# Texto proporcionado:
--------
Por Carlos GALLEGOS PÉREZ
DELICIAS CHIH.- En el capítulo La Grandeza de Gardea y Espinosa, libro escrito por un servidor y Francisco Baeza Terrazas en tributo al sector salud deliciense y regional, se escribe la historia personal, profesional y literaria de dos grandes escritores delicienses que esculpieron su obra en letras de oro, la mayoría en elegías a Delicias, su cuna, su tierra, su cordón umbilical, su inspiración y su sol.
Qué talento el de los dos, uno odontólogo, docto en novela corta y en otros géneros mágicos que acuareleaban un mundo a veces irreal, a veces crudo y real.
Huraño y tímido, callado y adusto, generoso con su tiempo compartido en la cátedra universitario, hasta el final de su día terrenal fue atormentado ferozmente por la añoranza de su infancia en el ardiente clima deliciense, en el sopor del tendajón que sus padres tenían en la calle 3a, sitio de su inspiración y vuelos en el éter de la creación literaria, del vuelo de sus sueños sin fin.
En aquellas tardes ardientes en que su cerebro herbía en inspiración y creación, en las que platicaba con sus fantasmas reales mientras sus padres atendían a la clientela que llegaba procedente de ranchos ignotos herbidos en el caldo del verano, congelados en el hielo del invierno, azotados por los aironazos de marzo, refrescados por la misericordia del rocío del cielo, frutados al fin por el celeste trigo, por el albo algodón, por la la jugosa uva que al ser exprmida a pie descalzo era tranformada en elíxir pasajero que creaba un paraiso prodigioso y alargaba la pena diaria mientras llegaba la maldita cruda de la realidad disfrazada en eterna farra por asombrosa imaginación.
--------
# Tareas:
- 1) Responde estas preguntas sobre el texto de los escritores delicienses:
(a) ¿Con quién escribió el autor el libro citado?
(b) ¿Qué profesión tenía uno de los dos escritores?
(c) ¿En qué calle estaba el tendajón de sus padres?
- 2) Reproduce del texto sobre los escritores delicienses el fragmento que va desde "Huraño y tímido, callado" hasta "sueños sin fin.", ambos incluidos.
- 3) Prosigue el texto sobre los escritores delicienses a partir de su última oración.
Para resolver las tareas no hace falta consultar el listado.

# Datos almacenados:
--------
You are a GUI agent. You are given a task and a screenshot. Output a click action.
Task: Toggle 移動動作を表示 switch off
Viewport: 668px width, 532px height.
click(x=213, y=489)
--------
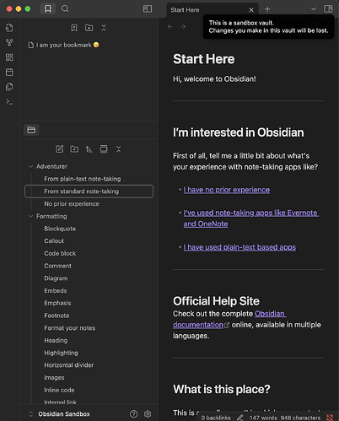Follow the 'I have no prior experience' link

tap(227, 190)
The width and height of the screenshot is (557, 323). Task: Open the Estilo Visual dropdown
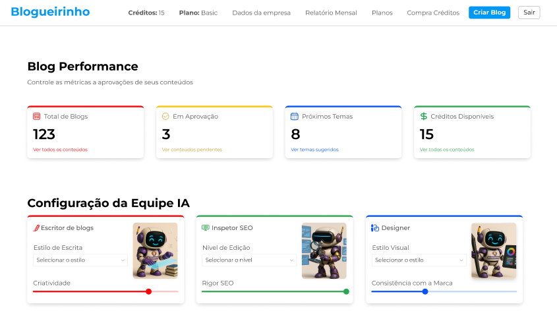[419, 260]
--------
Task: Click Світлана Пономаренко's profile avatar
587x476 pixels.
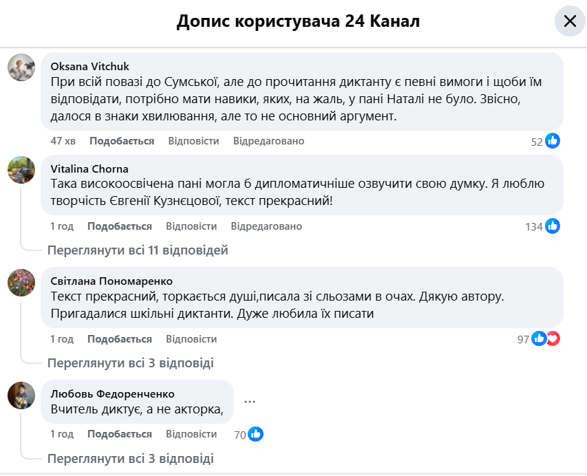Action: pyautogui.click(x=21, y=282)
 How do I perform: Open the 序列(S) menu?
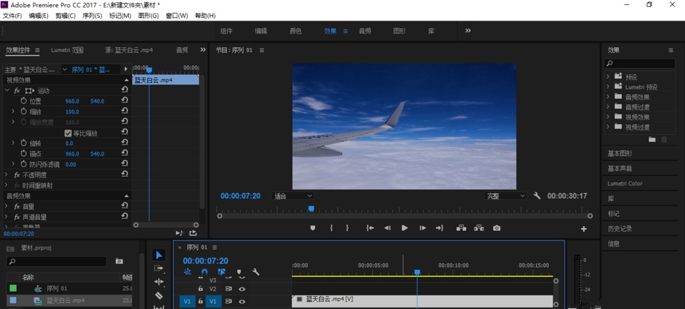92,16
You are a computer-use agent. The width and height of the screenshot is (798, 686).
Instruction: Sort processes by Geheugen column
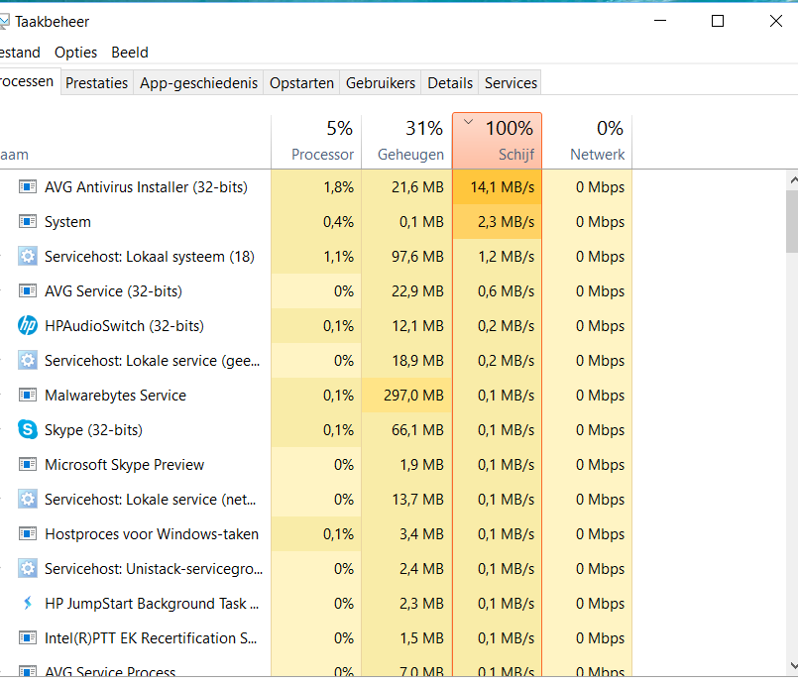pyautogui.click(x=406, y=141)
--------
# Respuestas por tarea:
- 1)
(a) Con Francisco Baeza Terrazas.
(b) Era odontólogo.
(c) En la calle 3a.

- 2)
Huraño y tímido, callado y adusto, generoso con su tiempo compartido en la cátedra universitario, hasta el final de su día terrenal fue atormentado ferozmente por la añoranza de su infancia en el ardiente clima deliciense, en el sopor del tendajón que sus padres tenían en la calle 3a, sitio de su inspiración y vuelos en el éter de la creación literaria, del vuelo de sus sueños sin fin.

- 3)
La letra del bardo tejía ese embrujo mentiroso y compadecido, efímero, que al extinguirse hacía llorar.
Alfredo era un espejo al revés, aunque también víctima de sus chamucos, también con sus vacíos en el alma, igualmente inalcanzable en sus alturas cuando se iba a habitar un universo exclusivo al que solo dejaba entrar a distinguidos huéspedes: su familia nuclear ausente, a los personajes de las pilas de libros que leía y releía en la biblioteca de la Plaza de Armas, al fulgor de su toque con el genio de su talento non, a las musas de belleza inmarcesible con las que nunca ha perdido contacto y lo siguen calentando, a los actores de sus novelas preñadas de las letras de José Alfedo, a Juan Gabriel, amo del sexo musical, a los locos de su Infierno Grande, al Zanforizada y a María de la O con los que confraternizó en la Plaza de Armas y luego en el infierno grande de su mundo de papel.
Qué grande paisano fue Jesús, nuestro escritor del sol, qué inspiradísimo prosista, poeta, pintor y escultor es Alfredo.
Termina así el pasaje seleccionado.